Bishop also questions how decisions will be made in terms of where to install new shelters.

“As I understand it that will be left up to the advertising company. They’ll put them where it will make them the most money. I haven’t seen a plan to run it in a responsible manner. I’d like to see some criteria.”

Miller said an agreement with an advertising company could either be for new shelters only or it could also include the existing shelters, “If those locations would prove financially beneficial to the company.”

Bishop would like to explore the concept of a public-private partnership for sponsoring bus shelters similar to the “Adopt-a-Road” program already in place.

“I think there’s a good chance there’s enough altruism out there to make something like that work,” he said.

Shad agreed a program like that might work in part but he doesn’t believe it could address the entire issue.

“Finding someone who would donate to have them constructed would be great, but you still have to be able to keep them clean. Having someone who would be responsible for the maintenance is more valuable,” he said.

Shad also said he is not in favor of adding more criteria to the proposed legislation beyond a simple zoning exception because, “There are already many exemptions to the sign ordinance. Look at the Sports Complex and we already have bus benches with ads on them. One more (exception) won’t hurt,” he said.

There are currently 22 bus shelters Downtown.

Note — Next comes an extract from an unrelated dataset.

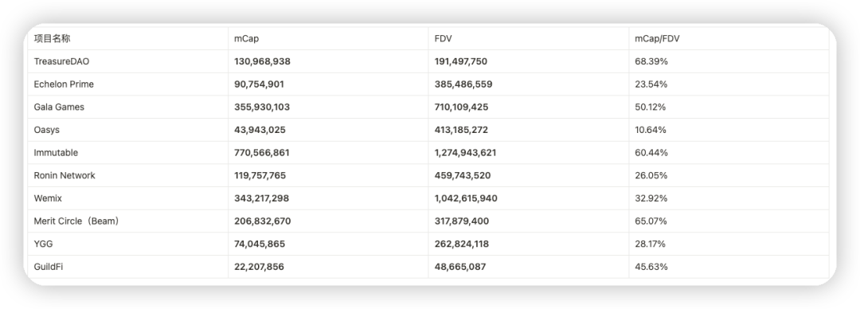
Task: Select the Merit Circle（Beam）cell
Action: 76,221
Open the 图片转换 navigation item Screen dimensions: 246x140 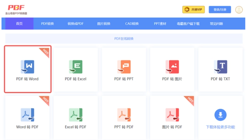[x=104, y=24]
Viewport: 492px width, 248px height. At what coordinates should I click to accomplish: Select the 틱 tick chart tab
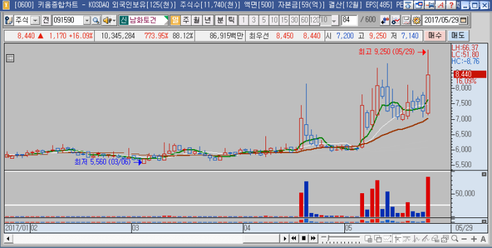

At the Aug 28 City Council meeting, Terry Lorince, executive director of DVI, described the shelters as “prime locations for graffiti, litter, public urination, drinking and loitering issues.”

She also said DVI is concerned about the design and placement of any new shelters and requested that the Downtown Design Review Board and the Jacksonville Economic Development Commission should participate in approving any new installations.

“We would be happy to work with the JEDC and JTA to resolve these issues,” added Lorince.

The next public hearing on the bus shelter advertising special exemption ordinance is on the agenda for the Oct. 2 meeting of the Land Use and Zoning Committee.